El presidente de Brasil, Jair Bolsonaro, dio un pequeño paso atrás ayer y excluyó los fusiles de la lista de armas que muchos ciudadanos podrán portar en las calles, aunque mantuvo la autorización para andar con pistolas y revólveres.
La exclusión de los fusiles, carabinas y escopetas del armamento que podrá ser portado por muchos brasileños alteró ligeramente un decreto del 8 de mayo, que ha sido contestado en la Justicia por organismos de la sociedad civil, alarmados frente al declarado carácter "armamentista" del líder de la ultraderecha.
El decreto original permaneció casi intacto y establece que el porte de armas será permitido a políticos que ejerzan un cargo electivo, camioneros, periodistas volcados a la crónica policial, abogados y empleados de empresas de transporte de valores, entre muchos otros, que incluyen a cazadores y socios de clubes de tiro.
En todos los casos, los interesados deberán tener al menos 25 años de edad, carecer de antecedentes penales y comprobar "idoneidad moral", "sicológica" y "capacidad técnica" para el uso de armas.

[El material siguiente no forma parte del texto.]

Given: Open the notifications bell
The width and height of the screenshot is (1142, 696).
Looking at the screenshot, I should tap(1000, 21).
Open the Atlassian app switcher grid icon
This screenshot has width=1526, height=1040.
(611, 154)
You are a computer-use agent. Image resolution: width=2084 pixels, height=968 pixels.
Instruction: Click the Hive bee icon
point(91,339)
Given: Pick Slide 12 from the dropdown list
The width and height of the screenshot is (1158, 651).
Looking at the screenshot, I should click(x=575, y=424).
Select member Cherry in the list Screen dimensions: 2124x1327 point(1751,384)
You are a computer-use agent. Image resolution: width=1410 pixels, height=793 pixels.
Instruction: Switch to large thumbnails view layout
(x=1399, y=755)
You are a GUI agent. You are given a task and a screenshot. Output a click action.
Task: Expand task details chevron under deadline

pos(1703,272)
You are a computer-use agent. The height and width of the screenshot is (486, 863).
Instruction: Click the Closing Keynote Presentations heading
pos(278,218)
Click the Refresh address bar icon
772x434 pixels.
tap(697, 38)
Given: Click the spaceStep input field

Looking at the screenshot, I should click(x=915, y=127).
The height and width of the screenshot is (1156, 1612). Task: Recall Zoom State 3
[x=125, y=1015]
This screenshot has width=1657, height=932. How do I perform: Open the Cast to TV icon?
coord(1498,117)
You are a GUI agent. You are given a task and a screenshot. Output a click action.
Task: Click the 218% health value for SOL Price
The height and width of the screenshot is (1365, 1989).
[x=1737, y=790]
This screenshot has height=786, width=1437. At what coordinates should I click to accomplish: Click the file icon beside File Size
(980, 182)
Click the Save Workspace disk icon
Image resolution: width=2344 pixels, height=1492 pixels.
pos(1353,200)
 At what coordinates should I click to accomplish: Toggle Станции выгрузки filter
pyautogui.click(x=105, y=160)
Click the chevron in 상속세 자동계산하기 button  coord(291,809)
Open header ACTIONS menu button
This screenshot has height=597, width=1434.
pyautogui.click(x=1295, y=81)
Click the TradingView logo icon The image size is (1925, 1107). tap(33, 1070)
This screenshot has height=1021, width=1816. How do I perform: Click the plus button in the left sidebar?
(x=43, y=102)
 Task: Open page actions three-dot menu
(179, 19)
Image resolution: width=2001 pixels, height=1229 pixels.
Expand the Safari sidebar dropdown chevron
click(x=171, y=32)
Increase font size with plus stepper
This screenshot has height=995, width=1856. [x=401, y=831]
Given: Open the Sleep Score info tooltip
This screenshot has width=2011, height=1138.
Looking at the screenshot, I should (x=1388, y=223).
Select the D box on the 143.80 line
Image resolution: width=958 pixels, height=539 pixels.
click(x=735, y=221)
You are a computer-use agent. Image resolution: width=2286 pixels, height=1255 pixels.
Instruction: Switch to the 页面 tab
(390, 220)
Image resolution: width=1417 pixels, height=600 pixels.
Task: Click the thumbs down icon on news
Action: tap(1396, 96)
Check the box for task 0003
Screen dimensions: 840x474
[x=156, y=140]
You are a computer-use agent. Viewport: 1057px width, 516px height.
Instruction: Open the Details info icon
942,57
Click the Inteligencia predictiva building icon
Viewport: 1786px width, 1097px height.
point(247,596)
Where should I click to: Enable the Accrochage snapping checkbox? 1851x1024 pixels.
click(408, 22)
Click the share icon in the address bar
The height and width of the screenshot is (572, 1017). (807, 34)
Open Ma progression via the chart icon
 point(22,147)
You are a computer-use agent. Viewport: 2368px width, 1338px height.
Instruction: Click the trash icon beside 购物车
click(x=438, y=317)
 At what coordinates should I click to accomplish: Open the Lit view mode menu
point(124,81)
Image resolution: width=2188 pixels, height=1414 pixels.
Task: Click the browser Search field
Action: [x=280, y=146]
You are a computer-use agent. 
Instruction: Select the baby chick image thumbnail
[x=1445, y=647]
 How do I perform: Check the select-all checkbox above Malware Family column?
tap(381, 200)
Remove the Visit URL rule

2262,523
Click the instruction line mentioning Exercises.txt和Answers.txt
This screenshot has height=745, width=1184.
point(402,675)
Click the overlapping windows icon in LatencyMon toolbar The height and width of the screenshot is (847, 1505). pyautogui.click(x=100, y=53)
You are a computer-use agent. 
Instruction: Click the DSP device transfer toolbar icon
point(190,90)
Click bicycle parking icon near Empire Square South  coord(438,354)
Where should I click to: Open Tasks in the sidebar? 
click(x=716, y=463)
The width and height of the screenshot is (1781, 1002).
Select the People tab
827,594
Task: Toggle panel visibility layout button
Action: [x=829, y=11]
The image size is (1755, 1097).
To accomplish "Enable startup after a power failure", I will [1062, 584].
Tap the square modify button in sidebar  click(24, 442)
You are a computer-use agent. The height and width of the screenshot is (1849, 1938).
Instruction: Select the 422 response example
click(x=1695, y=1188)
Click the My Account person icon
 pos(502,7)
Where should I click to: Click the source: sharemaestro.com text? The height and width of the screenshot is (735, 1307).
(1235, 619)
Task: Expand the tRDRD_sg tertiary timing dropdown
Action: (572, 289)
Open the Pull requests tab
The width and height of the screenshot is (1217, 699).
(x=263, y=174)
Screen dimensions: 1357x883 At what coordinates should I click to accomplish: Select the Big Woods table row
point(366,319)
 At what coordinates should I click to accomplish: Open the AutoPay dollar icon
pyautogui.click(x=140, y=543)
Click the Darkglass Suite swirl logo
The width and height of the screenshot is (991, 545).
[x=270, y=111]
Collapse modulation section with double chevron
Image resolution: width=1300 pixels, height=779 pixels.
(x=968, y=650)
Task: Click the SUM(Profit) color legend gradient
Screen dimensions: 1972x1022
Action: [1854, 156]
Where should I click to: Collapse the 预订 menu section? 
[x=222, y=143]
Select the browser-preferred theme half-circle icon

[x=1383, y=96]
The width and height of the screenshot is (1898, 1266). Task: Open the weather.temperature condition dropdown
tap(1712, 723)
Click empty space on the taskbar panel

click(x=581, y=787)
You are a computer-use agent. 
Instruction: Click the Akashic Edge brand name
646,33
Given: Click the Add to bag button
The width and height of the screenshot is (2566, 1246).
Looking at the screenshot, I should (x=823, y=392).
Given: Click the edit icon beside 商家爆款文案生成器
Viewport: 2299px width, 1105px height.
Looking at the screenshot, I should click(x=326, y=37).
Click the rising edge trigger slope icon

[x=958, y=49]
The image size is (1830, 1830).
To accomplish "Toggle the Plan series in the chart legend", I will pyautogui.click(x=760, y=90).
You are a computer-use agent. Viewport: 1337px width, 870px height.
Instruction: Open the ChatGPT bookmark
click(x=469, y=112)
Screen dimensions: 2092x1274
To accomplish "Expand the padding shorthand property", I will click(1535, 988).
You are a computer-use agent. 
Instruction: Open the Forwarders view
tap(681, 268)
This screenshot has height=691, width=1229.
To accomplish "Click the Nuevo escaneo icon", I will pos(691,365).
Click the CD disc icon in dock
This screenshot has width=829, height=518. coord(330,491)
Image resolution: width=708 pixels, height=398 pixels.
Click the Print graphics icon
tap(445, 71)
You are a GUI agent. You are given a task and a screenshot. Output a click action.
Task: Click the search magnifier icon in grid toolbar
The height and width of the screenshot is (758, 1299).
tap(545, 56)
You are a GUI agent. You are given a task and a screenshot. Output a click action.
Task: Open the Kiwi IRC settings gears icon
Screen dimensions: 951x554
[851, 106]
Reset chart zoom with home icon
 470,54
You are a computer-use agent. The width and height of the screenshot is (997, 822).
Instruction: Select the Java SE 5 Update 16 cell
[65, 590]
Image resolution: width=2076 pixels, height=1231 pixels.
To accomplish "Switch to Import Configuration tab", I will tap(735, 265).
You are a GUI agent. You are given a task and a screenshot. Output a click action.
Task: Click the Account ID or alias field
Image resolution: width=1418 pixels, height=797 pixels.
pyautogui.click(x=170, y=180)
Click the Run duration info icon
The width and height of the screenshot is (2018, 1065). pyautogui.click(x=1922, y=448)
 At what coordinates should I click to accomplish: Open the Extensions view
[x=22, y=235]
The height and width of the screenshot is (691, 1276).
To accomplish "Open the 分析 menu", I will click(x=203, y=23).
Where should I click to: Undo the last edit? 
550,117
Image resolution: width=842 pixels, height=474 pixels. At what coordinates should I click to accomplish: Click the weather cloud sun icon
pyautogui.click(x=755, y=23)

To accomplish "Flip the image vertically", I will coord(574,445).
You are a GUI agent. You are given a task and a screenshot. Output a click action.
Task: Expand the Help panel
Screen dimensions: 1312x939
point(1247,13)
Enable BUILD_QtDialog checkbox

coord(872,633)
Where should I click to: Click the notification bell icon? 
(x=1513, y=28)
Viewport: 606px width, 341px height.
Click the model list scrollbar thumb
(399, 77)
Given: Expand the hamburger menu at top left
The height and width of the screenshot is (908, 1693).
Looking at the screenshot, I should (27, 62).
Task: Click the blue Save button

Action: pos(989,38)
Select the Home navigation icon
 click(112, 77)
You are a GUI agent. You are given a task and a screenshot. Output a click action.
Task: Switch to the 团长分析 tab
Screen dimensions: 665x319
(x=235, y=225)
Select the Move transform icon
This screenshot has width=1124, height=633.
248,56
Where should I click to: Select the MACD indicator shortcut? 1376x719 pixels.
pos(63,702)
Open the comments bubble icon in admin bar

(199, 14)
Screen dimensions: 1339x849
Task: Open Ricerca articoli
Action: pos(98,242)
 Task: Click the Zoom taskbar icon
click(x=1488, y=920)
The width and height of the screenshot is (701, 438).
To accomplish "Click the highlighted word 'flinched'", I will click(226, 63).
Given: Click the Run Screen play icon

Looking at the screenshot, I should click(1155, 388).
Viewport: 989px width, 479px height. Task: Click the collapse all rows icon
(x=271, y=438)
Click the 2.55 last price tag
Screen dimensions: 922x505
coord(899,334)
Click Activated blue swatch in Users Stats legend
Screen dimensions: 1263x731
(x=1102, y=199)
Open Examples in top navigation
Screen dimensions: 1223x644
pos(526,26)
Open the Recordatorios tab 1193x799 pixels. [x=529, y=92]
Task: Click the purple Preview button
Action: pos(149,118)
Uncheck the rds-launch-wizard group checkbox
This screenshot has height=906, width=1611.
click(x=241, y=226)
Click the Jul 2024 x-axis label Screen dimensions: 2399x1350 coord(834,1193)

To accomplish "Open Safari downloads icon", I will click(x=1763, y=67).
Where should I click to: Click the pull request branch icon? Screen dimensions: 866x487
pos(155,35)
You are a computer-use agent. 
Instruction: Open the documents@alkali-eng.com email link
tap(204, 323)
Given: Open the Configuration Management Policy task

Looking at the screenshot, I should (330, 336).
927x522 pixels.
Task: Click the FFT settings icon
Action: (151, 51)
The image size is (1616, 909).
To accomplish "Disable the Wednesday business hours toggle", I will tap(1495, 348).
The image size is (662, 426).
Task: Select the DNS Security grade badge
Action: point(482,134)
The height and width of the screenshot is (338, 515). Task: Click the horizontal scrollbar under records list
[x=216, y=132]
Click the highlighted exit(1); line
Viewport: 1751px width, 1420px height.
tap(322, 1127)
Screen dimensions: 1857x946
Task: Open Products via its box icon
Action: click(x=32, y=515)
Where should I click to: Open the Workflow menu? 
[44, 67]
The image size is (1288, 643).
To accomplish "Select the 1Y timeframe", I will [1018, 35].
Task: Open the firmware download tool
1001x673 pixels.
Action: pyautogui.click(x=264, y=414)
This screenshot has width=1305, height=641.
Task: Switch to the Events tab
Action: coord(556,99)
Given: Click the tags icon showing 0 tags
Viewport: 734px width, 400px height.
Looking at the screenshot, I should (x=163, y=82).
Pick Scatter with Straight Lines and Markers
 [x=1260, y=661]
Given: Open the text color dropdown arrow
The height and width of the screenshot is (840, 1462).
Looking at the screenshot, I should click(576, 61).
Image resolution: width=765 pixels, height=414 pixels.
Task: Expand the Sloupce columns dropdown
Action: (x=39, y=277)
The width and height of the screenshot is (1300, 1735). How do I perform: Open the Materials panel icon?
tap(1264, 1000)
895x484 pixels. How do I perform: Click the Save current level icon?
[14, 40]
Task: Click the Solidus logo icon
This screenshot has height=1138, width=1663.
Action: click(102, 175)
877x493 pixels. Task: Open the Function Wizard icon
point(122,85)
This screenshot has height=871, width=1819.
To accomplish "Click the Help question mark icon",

Según diversos informes oficiales y privados, Brasil ya es uno de los países con más armamento en manos de civiles en el mundo.
En ese marco, la directora de Amnistía Internacional (AI) para América, Érika Guevara Rosas, dijo a Efe que facilitar la posesión de armas en un país con altos índices de violencia es "una grave violación de los derechos humanos".
Asimismo, sostuvo que la retórica discriminatoria empleada por el presidente Bolsonaro fomenta "crímenes de odio" y "da una orden de ataque", que se ve reforzada con la flexibilización de las armas, que abundan entre los brasileños desde hace años.
A fines de 2017, la organización no gubernamental Small Arms Survey, con sede en Ginebra, calculó que en el Brasil de entonces estaban en circulación cerca de 15 millones de armas, lo que situaba a la sociedad brasileña entre las diez más armadas del mundo.
De acuerdo con otro informe, publicado el año pasado por la revista JAMA, editada por la Asociación Médica Estadounidense, Brasil fue en 2016 el país con más muertes causadas por armas de fuego en el mundo (43.000), seguido de Estados Unidos (37.200), India (26.500), México (15.400), Colombia (13.300), Venezuela (12.800) y Filipinas (8.020).
Según el Foro Nacional de Seguridad Pública, otra organización de la sociedad civil que estudia el creciente fenómeno de la violencia en el país, que causa anualmente unas 60.000 muertes, cada año las autoridades se incautan de unas 120.000 armas. Bolsonaro, capitán de la reserva del Ejército, enarboló el año pasado las banderas de la "autodefensa" y de la liberación del porte de armas durante la campaña que le llevó al poder e hizo un símbolo de sus manos, con los dedos pulgar e índice imitando una pistola.